DENVER – Poverty in Colorado dropped last year by a single percentage point, but nearly one in six children in the state still lives below the poverty line, according to a new analysis of U.S. census data by the equal pay women's advocacy group 9 to 5 Colorado.

Bridget Kaminetsky, the group's lead economic security organizer, says even modest gains are at risk with the current congressional spending bill for 2016 that includes additional cuts to programs with a proven track record for reducing poverty.

"Members of Congress need to realize that they have a choice to make,” she stresses. “They can either continue to cut and put more people into poverty, or they can stop these cuts so our nation can grow and eliminate poverty."

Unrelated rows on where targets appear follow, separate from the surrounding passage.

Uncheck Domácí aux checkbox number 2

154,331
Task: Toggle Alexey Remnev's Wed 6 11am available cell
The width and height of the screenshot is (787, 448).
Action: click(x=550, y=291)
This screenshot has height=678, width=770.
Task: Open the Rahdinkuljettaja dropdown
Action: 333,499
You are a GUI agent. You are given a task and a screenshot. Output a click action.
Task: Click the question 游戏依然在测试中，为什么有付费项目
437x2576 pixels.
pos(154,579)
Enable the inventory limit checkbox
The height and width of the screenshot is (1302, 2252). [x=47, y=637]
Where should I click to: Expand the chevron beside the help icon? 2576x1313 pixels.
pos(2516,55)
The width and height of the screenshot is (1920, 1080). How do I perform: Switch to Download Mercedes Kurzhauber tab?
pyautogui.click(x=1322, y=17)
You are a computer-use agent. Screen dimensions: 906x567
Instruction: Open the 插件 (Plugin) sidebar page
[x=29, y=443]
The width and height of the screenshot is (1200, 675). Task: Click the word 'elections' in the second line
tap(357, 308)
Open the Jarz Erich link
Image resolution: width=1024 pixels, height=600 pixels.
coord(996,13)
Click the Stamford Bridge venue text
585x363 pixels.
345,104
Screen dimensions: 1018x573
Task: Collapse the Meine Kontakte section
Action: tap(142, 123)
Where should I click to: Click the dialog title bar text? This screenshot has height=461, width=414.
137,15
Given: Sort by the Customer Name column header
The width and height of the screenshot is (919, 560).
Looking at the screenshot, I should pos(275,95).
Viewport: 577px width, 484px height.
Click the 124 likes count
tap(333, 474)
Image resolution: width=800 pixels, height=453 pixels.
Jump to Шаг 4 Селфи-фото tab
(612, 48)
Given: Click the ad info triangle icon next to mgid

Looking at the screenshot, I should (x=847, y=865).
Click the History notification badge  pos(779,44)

Kaminetsky says the formula for cutting poverty rates isn't a secret. She points to the Earned Income Tax Credit and Child Tax Credit, which lifted almost 148,000 Coloradans, including 82,000 children, out of poverty each year from 2011 to 2013.

She notes that last year, housing subsidies raised nearly 2.8 million Americans out of poverty, with food stamps helping 4.7 million.

Kaminetsky says more than 130 human-needs programs have seen funding cuts since 2010. But even without additional cuts proposed by Congress for next year, she says the trajectory for eliminating poverty in the U.S. is still too slow.

"If we continue at this current rate of declining poverty, it's still going to take more than 25 years to cut poverty in half across the Unites States," she points out.

Kaminetsky says it would take even longer – nearly 35 years – to bring child poverty down by half.

The study also found poverty continues to disproportionately affect people of color.

Kaminetsky says nearly 21 percent of African Americans and 20 percent of Latinos in Colorado are poor, compared with just over eight percent of whites.